Gissar Main Contract (totaling USD37 Million)

(i) Performance Guarantee;

(ii) Guarantee for Refund of Advance Payment;

Khauzak Main Contract (USD3 Million)

(iii) Warranty Guarantee.

(c) On 27.11.2017, the Respondent simultaneously demanded on all 3 guarantees.

(d) Both the Gissar and Khauzak Main Contracts contained an arbitration clause and the Respondent applied to stay the Civil Suit and to refer the disputes to arbitration.

(e) The stay order was granted by consent. By agreement of parties, the Appellant filed this Originating Summons pursuant to section 11 of the Arbitration Act 2005 (“AA 2005”), to determine whether an interim injunction may be granted to restrain the calls on the guarantees and/or receipt of proceeds from the guarantees.
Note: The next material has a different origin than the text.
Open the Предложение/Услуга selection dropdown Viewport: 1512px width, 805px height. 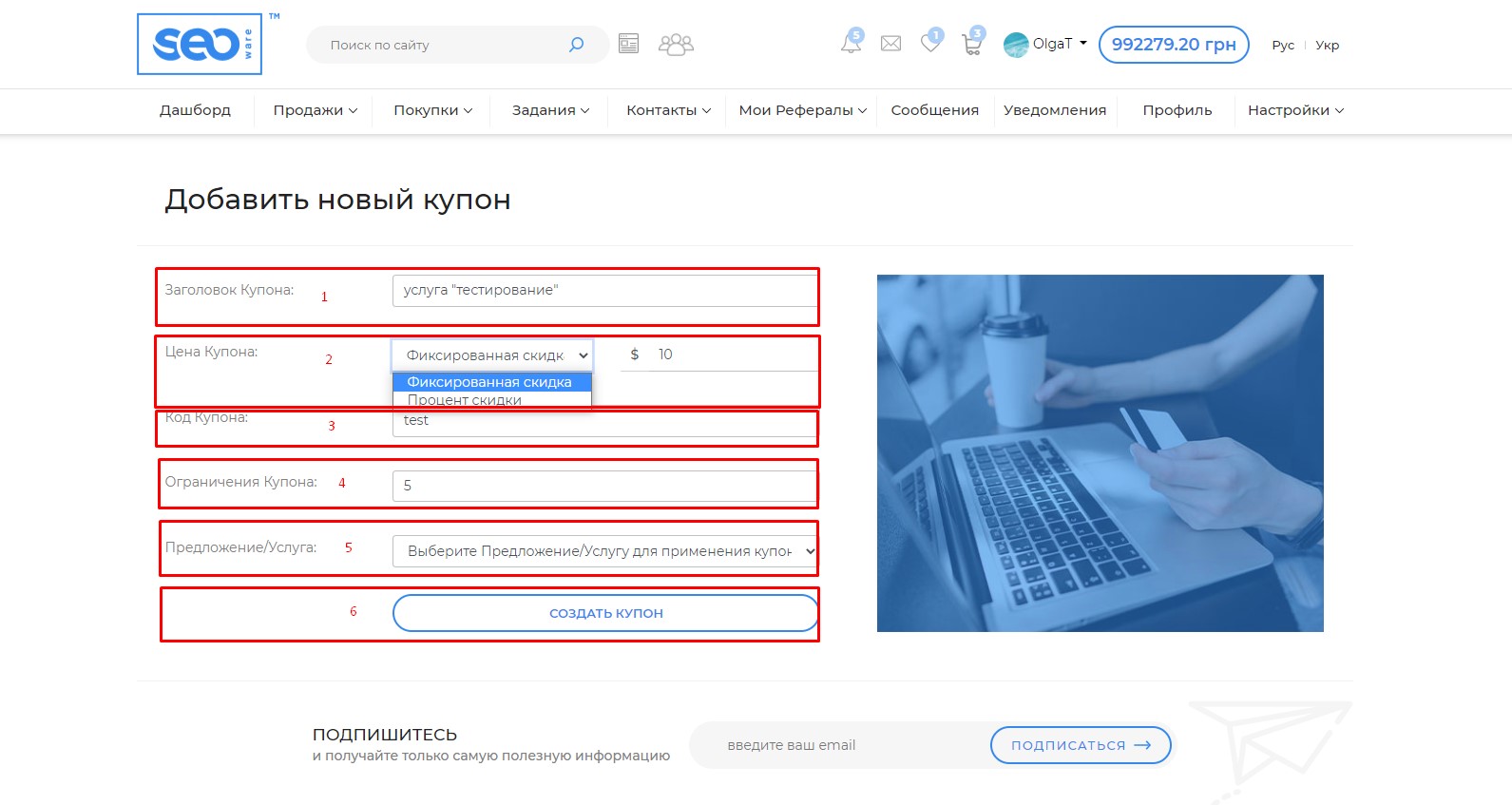[x=604, y=551]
(f) The Appellant contended that the calling of the guarantees were fraudulent and unconscionable based on, inter alia, the following grounds:-

(i) The Guarantee for Refund of Advance Payment under Gissar Main Contract is not an unconditional on demand bond;

(ii) The call was not in compliant with the terms of the Gissar Main Contract;

(iii) The call was only available upon termination which did not arise in this case;

(iv) Contemporaneous evidence and conducts of parties show that there is no objective entitlement for the Respondent to call on the guarantees and the Respondent is well aware of this;

(v) On the Khauzak Main Contract, after multiple agreed extension of the guarantee until 31.10.2017, the Respondent agreed to return the Warranty Guarantee without further extension pending the Appellant attending to some miscellaneous matters under the warranty period;

(vi) There were simultaneous calls on the guarantees issued under 2 unrelated and separate contracts.
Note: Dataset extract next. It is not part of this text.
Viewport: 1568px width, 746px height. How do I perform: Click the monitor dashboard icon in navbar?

(g) The Respondent contended that the application was an abuse of process and that the principles of interim injunction pending arbitration were not met. The Respondent further contended that the Respondent must not be prevented from enjoying its rights to payment under the guarantees.

High Court

The High Court dismissed the injunction application. Thus, the Appellant appealed to the Court of Appeal.

Court of Appeal

The Court of Appeal allowed the Appeal and granted “a restraining order on all three calls so that the validity of the calls may be finally determined at the arbitration.”

Section 11 and Maintaining Status Quo

The Court of Appeal observed that section 11 of the AA 2005, as amended, is no longer focused on the type of interim measure but rather “the effect or intent of the measure”.

In the instant case, the Court of Appeal noted that “the interim remedies were sought for the purpose of maintaining status quo pending determination of the dispute at arbitration” to “prevent one party from bringing about a change of circumstances adverse to the other which the arbitrators cannot adequately remedy.

For completion, section 11(1)(i) of the AA 2005 provides that:-

11. (1) A party may, before or during arbitral proceedings, apply to a High Court for any interim measure and the High Court may make the following orders for the party to—

(i) maintain or restore the status quo pending the determination of the dispute;

Whilst the facts need to be carefully examined, the Court of Appeal cautioned that the Court must exercise restrain from determining the dispute in any definitive manner:-

“[36] The exercise of discretionary power under section 11 requires a careful examination of the relevant material facts against the allegations made, with a cautious restrain of determining the dispute in any definitive manner since that is a matter for determination at the arbitration and not for the Court. The Court is only approached to grant an interim remedy which will ultimately support or aid that arbitration.”

The Test

The test to be applied for such application is as per the case of Keet Gerald Francis Noel John v Mohd Noor bin Abdullah [1995] 1 MLJ 195 and as the interim measure involves performance bond, guarantees and warranties, “the applicant must in addition, show a strong prima facie case of fraud or unconscionability but the merits and substantive arguments of such an allegation is to be determined at the arbitration, and not by the Court.”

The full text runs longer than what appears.